A fresh research report from Barclays has raised Berkshire Hathaway’s price target to $357,000 from $322,500. And the “Baby Berkshire,” Berkshire Hathaway Inc. (NYSE: BRK-B), saw its price target rise to $238 from $215 in the Barclays call.

Barclays says it feels that Berkshire Hathaway could see its fourth-quarter book value rise by 12%. That translates into a magic gain of $37 billion, due to its deferred tax liabilities.

This is the year that the nominal corporate tax rate will drop from the prior 35% to 21%. Companies also can begin repatriating overseas cash and will have a territorial tax system that no longer benefits the companies that keep their cash overseas.

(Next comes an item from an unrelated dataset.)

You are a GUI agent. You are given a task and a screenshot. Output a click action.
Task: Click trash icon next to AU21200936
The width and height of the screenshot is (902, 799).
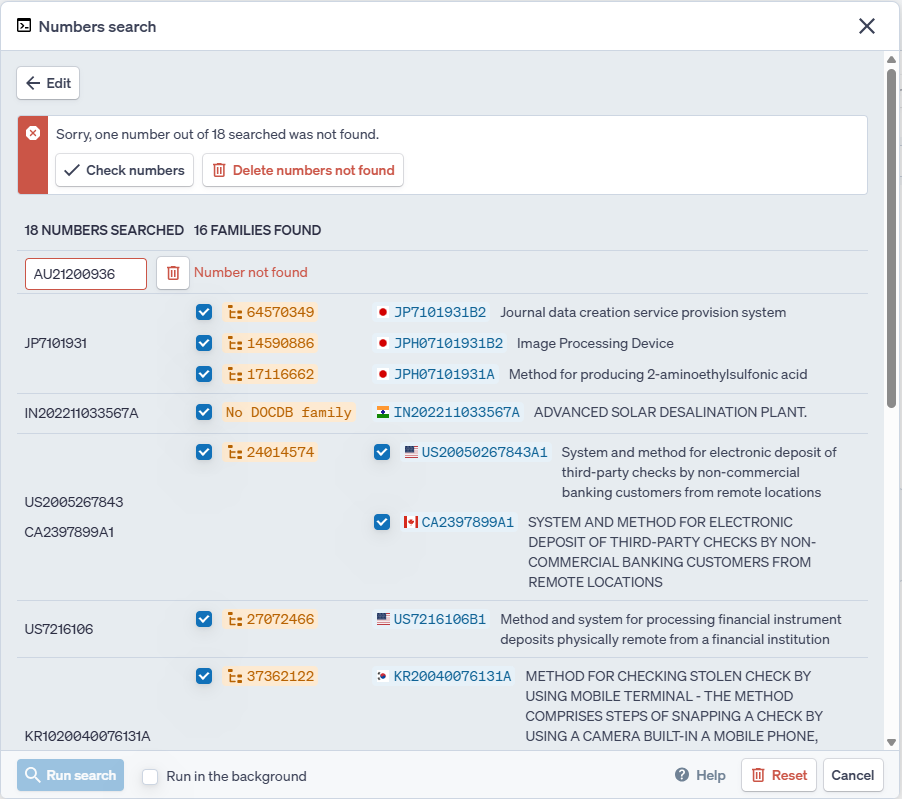[173, 273]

What Barclays sees as a huge win is that Berkshire Hathaway investors often value the company against book value rather than against earnings. As a reminder, Buffet has said for years that a simple earnings valuation would not be appropriate because the earnings numbers could be made to look better or worse any year due to the number of ongoing charges and losses or gains that the company carries as unrealized.

And on the overseas front, Barclays noted that Berkshire Hathaway held roughly $12 billion in undistributed foreign earnings as of 2016. The firm feels that Buffett may choose to repatriate some of that cash.

Berkshire Hathaway’s A-shares were last seen up 0.3% at $302,500, within a 52-week trading range of $237,984 to $302,980. The market cap is now within 1% of knocking on the $500 billion market hurdle.

The only five companies currently larger than Berkshire Hathaway are Facebook ($535 billion), Amazon ($583 billion), Microsoft ($672 billion), Alphabet ($758 billion) and Apple ($901 billion).

Buffett has called for tax code changes before, but rather different from what was just passed into law. Yet again, his positions will be on the winning side financially.